EXERCISE INPUTS below:
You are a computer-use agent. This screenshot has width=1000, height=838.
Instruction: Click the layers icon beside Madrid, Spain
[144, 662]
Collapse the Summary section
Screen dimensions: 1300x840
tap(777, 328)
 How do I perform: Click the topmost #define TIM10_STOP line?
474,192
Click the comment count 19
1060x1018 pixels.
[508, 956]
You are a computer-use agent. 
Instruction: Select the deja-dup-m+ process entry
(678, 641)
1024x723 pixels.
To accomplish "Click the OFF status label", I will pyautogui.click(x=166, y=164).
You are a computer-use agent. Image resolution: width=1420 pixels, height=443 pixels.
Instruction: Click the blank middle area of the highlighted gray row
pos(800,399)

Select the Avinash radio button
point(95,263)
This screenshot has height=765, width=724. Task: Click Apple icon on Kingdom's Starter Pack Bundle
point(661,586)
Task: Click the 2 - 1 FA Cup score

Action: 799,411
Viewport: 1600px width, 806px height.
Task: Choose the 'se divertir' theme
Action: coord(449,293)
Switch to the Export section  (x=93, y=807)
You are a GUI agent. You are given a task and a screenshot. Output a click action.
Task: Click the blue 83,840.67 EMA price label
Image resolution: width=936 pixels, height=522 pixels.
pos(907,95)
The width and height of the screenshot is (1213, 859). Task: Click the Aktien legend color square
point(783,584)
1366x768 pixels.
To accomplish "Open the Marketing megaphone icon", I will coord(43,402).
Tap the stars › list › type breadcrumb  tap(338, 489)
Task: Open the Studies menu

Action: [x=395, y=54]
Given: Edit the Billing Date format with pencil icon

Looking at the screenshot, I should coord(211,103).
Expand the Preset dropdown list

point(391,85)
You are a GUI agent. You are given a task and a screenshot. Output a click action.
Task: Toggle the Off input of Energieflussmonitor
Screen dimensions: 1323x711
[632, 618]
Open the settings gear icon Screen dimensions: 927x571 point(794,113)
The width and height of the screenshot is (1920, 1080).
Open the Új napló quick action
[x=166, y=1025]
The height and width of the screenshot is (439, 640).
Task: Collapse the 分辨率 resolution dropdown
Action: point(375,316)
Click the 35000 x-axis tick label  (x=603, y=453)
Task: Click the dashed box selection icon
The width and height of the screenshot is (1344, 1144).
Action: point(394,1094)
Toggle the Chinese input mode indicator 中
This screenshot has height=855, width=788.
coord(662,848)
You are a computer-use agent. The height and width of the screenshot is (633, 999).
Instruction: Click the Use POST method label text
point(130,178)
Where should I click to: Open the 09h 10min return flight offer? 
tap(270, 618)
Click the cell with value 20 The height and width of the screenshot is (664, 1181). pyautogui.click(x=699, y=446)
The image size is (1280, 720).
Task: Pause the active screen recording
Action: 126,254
End of EXERCISE INPUTS.
§ **ACTIVITY**
Show all lines above that contain "Toggle".

§ **OUTPUT FOR THIS TASK**
Task: Toggle the Off input of Energieflussmonitor
Toggle the Chinese input mode indicator 中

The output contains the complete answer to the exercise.